Combined radiographic and ultrasound evaluations to decipher joint involvement in the hands of patients with systemic sclerosis.

Abstract

The objective of this study was to explore the etiologies and contributing factors of synovial and tenosynovial involvement in SSc, as well as to assess the phenotype of patients with these synovial and tenosynovial features. 171 SSc patients with hand manifestations (either vascular, skin or joint manifestations) who underwent standard X-rays of both hands and hand ultrasound (US), were included.
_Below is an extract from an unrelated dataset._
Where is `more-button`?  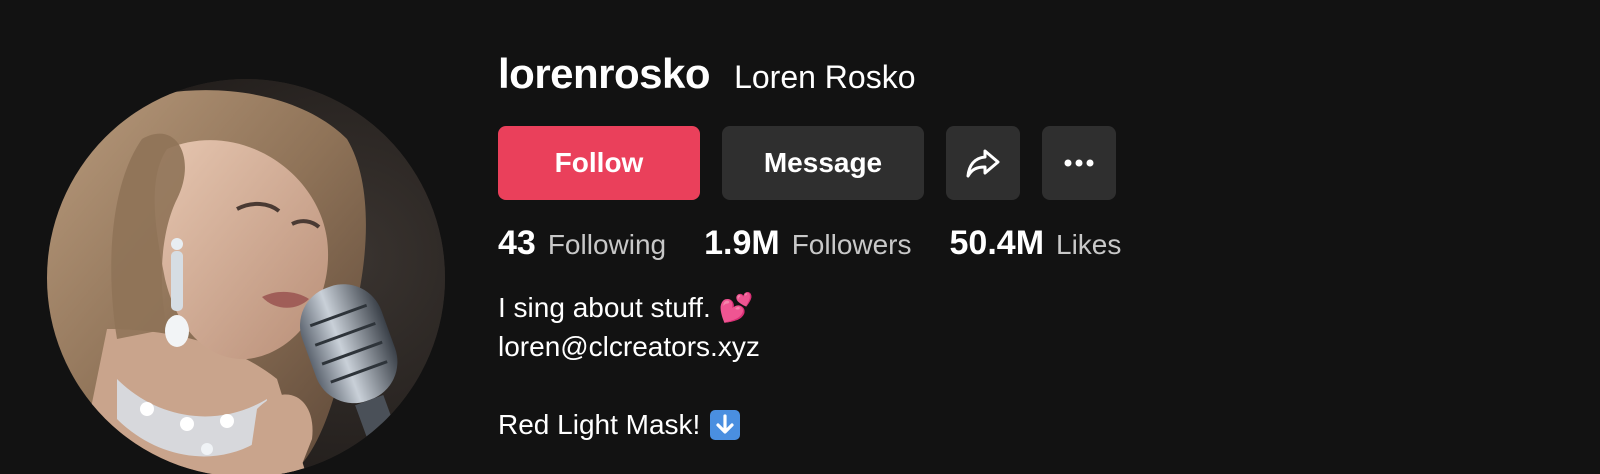
more-button is located at coordinates (1079, 163).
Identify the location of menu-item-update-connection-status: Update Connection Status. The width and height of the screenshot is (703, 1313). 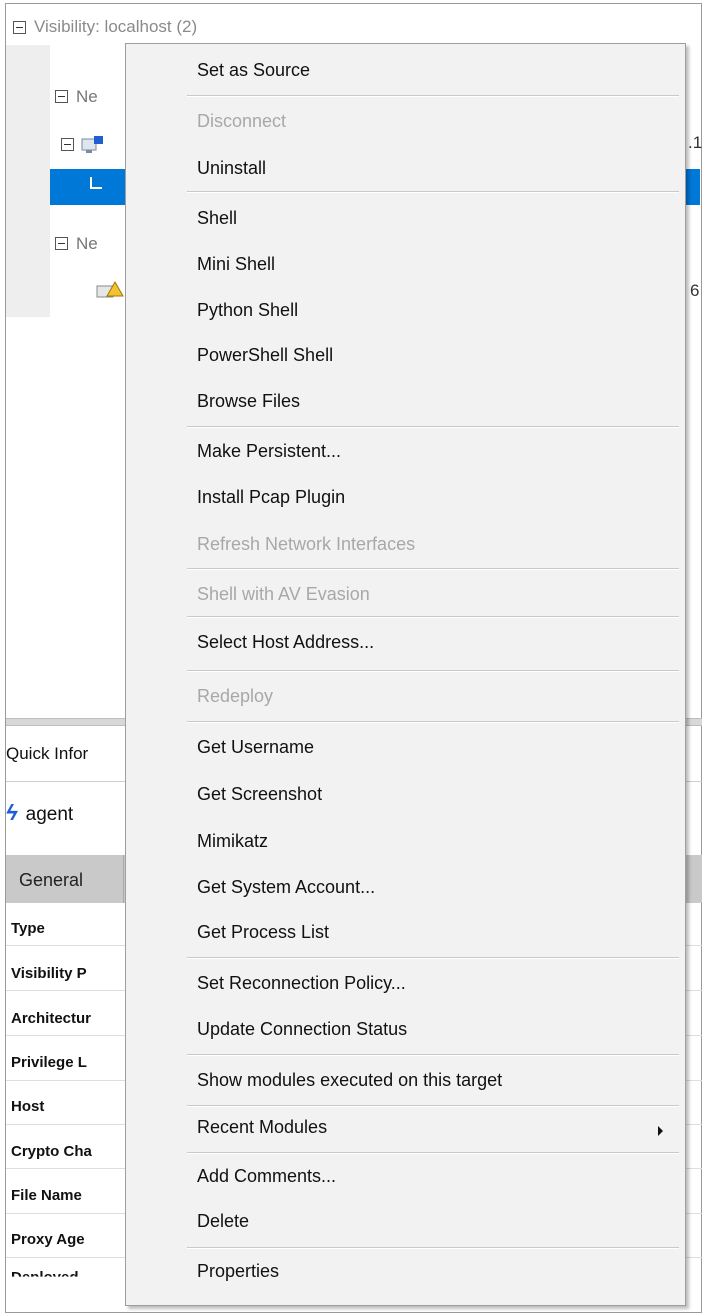
(302, 1030).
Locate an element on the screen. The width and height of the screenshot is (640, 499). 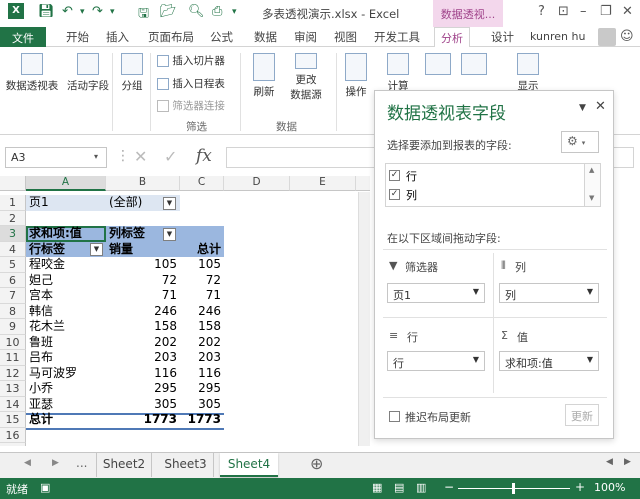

Two independent evaluators recorded the presence or absence of acro-osteolysis, calcinosis, microcrystalline and degenerative rheumatisms, including osteophytosis on X-Rays. The presence of synovitis and tenosynovitis (active or fibrotic) was assessed through US by a third evaluator, blinded for X-ray parameters. In multivariate analysis, the characteristics associated with active synovitis and tenosynovitis were CRP>10mg/L (p = 0.013), fibrotic tenosynovitis on US (p = 0.005), anti-RNA polymerase III antibodies (p = 0.043) and poly-osteophytosis on hand X-rays (p = 0.001). After exclusion of patients with RA (n = 5) and/or poly-osteophytosis (n = 53), 14 remaining patients (12.7%) had active synovitis and/or tenosynovitis on US. In multivariate analyses, parameters associated with active synovitis and/or tenosynovitis in this selected population were scleroderma renal crisis (p = 0.012) and fibrotic tenosynovitis on US (p < 0.001). Our study confirms that osteophytosis is a significant contributor of joint involvement in SSc patients based on real life data. After exclusion of potential confounders, more than 10% of SSc patients still had active synovitis and/or tenosynovitis on US, providing indirect evidence for the existence of a specific SSc-related synovial and/or tenosynovial involvement.